### PASSAGE GIVEN:
----------------

After our opinion in Tasini, but before the Supreme Court’s affirmance, the Eleventh Circuit decided Greenberg. That decision addressed the application of Section 201(c) to a case virtually identical on the facts and law to the instant matter. Jerry Greenberg, a freelance photographer who had completed four assignments for NGS over 30 years, sued NGS, NGE, and Mindscape for copyright infringement. Greenberg, 244 F.3d at 1269-70. His suit was based on the use of his photos in the CNG as well as the use of one in the Moving Cover Sequence. Id. at 1269. The copyrights in the pictures, once held by NGS, had been returned to Greenberg in 1985 and 1990. Id.

Greenberg did not utilize the Tasini analysis in determining whether the CNG was a “revision” under Section 201(c). It did not discuss whether the articles were presented in the context of the previous collective works or mention our discussion in Tasini. Rather, Greenberg focused on a description of the CNG as consisting of three components, the moving cover sequence (the “Sequence”); the digitally reproduced issues of the Magazine (the “Replica”); and the computer program that stored and retrieved the images (the “Program”). Id. For the Greenberg court, the key issue was what had been added to the digital reproductions of the Magazine. In that regard, it stated:

Assuming arguendo, but expressly not deciding, that 201(c)’s revision privilege embraces the entirety of the Replica portion of the CNG (the 1,200 issues, as opposed to each separate issue of the Magazine), we are unable to stretch the phrase “that particular collective work” to encompass the Sequence and Program elements as well.

----------------

(Entries for locating words and elements)
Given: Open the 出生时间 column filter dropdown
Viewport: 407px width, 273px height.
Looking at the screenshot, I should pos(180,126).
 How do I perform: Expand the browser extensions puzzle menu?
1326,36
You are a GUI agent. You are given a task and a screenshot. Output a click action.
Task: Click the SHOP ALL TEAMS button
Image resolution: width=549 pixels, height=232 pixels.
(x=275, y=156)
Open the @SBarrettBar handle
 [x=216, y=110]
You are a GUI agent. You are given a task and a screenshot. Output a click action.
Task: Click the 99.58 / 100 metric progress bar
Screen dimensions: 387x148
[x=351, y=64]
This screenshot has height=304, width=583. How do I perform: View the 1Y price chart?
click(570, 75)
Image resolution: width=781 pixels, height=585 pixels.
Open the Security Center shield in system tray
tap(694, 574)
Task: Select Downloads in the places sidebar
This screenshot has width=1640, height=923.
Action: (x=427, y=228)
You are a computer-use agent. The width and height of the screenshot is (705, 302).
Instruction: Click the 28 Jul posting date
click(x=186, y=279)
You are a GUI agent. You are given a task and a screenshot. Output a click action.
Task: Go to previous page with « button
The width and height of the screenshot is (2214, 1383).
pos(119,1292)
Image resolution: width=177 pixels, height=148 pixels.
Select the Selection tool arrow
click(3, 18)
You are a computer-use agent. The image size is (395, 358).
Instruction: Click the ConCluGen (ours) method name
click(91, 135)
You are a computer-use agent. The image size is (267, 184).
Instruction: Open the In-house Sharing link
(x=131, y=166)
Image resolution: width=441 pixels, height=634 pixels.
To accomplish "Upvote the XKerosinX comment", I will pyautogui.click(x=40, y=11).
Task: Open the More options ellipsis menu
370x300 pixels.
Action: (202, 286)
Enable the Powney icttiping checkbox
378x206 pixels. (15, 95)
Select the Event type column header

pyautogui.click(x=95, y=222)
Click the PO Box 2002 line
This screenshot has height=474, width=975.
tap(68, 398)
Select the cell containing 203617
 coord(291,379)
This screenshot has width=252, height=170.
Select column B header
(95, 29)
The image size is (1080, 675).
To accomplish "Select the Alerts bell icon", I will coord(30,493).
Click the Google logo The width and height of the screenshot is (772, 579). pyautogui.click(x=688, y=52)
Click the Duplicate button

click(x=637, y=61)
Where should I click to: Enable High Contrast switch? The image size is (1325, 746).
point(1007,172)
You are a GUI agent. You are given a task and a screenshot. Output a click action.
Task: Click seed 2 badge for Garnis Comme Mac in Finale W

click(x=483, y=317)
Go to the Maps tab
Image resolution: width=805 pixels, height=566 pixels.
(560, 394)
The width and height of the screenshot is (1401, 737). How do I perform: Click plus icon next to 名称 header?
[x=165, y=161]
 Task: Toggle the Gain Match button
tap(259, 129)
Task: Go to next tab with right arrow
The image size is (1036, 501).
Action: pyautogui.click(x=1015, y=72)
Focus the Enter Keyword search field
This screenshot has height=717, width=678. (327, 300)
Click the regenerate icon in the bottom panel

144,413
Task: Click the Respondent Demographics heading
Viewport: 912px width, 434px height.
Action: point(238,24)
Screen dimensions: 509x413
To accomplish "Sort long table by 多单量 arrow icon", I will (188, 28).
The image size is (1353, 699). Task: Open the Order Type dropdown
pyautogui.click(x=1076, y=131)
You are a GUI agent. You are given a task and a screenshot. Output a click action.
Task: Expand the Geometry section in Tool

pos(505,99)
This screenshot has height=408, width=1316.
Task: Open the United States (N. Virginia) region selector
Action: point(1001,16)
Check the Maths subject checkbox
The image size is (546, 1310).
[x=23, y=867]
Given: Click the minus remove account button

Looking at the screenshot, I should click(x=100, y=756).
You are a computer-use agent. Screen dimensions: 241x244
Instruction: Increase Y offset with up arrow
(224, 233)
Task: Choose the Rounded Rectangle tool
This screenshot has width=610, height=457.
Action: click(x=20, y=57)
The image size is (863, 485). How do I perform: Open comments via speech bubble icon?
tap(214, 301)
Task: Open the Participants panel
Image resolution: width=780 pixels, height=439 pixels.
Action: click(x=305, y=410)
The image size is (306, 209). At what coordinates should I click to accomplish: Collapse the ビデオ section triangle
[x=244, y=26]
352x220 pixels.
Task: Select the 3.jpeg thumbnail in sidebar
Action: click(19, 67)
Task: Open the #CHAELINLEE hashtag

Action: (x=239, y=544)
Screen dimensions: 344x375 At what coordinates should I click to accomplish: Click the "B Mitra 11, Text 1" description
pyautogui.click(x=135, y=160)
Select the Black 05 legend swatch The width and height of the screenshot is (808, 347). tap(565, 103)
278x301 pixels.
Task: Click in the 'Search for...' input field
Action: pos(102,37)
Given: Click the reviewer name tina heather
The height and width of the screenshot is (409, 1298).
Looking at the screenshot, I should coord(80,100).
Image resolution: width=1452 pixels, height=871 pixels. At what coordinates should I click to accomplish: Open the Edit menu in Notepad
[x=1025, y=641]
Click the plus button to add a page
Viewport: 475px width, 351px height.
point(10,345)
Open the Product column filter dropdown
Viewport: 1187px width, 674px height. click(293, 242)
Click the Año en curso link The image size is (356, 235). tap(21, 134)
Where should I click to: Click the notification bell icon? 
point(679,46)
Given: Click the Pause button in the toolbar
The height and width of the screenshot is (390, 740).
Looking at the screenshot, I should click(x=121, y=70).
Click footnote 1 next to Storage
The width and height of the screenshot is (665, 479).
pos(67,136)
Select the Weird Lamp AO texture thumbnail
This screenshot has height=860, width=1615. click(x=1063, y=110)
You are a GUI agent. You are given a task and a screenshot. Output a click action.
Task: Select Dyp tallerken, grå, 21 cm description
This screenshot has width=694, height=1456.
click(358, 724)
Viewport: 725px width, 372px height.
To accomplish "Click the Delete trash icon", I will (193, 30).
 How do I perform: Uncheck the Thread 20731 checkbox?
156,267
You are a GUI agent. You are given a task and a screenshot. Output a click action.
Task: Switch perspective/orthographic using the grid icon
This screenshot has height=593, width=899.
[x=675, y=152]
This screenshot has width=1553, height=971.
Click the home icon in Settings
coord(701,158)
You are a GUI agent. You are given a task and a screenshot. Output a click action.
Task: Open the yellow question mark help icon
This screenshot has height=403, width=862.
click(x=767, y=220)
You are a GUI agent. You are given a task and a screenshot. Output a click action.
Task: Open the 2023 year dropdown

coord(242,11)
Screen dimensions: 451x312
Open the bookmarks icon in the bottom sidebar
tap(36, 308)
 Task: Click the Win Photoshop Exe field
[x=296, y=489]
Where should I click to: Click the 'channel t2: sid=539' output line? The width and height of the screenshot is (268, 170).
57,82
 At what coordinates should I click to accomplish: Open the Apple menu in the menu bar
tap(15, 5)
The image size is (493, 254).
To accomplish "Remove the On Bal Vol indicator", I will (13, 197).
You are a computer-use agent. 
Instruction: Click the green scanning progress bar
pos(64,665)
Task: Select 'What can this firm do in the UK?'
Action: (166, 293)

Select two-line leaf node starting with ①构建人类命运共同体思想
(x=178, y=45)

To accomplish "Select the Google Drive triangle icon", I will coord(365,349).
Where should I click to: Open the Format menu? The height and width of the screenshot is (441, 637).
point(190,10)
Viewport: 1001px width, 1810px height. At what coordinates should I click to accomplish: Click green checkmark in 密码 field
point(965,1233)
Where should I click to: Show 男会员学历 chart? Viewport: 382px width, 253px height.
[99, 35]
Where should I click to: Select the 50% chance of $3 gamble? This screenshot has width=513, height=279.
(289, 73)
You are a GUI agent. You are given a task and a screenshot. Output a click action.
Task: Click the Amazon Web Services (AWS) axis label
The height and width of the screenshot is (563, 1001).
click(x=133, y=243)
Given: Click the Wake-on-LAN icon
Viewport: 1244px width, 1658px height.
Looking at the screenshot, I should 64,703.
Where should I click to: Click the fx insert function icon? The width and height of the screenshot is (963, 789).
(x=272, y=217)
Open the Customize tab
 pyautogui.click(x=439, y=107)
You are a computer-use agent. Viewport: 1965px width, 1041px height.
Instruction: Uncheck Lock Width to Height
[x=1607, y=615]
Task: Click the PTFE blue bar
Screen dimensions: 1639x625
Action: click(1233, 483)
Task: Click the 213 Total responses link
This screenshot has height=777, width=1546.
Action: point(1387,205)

----------------

### TASKS:
a – Answer these questions using the passage on the Greenberg case.
(i) Which court decided Greenberg?
(ii) In which years were the copyrights in the pictures returned to Greenberg?
(iii) What three components did the Greenberg court describe the CNG as consisting of?
b – Decide whether each statement agrees with the passage on the Greenberg case, and support each yes or no with a quotation from the passage.
(i) Greenberg had completed four assignments for NGS over 30 years.
(ii) The Greenberg court used the Tasini analysis to decide whether the CNG was a revision.
(iii) The Greenberg court decided that the revision privilege covers the entire Replica portion of the CNG.

### EXERCISE RESULTS:
a –
(i) The Eleventh Circuit
(ii) 1985 and 1990
(iii) The moving cover sequence (the “Sequence”), the digitally reproduced issues of the Magazine (the “Replica”), and the computer program that stored and retrieved the images (the “Program”)

b –
(i) Yes: “a freelance photographer who had completed four assignments for NGS over 30 years”
(ii) No: “Greenberg did not utilize the Tasini analysis in determining whether the CNG was a “revision” under Section 201(c).”
(iii) No: “Assuming arguendo, but expressly not deciding, that 201(c)’s revision privilege embraces the entirety of the Replica portion of the CNG”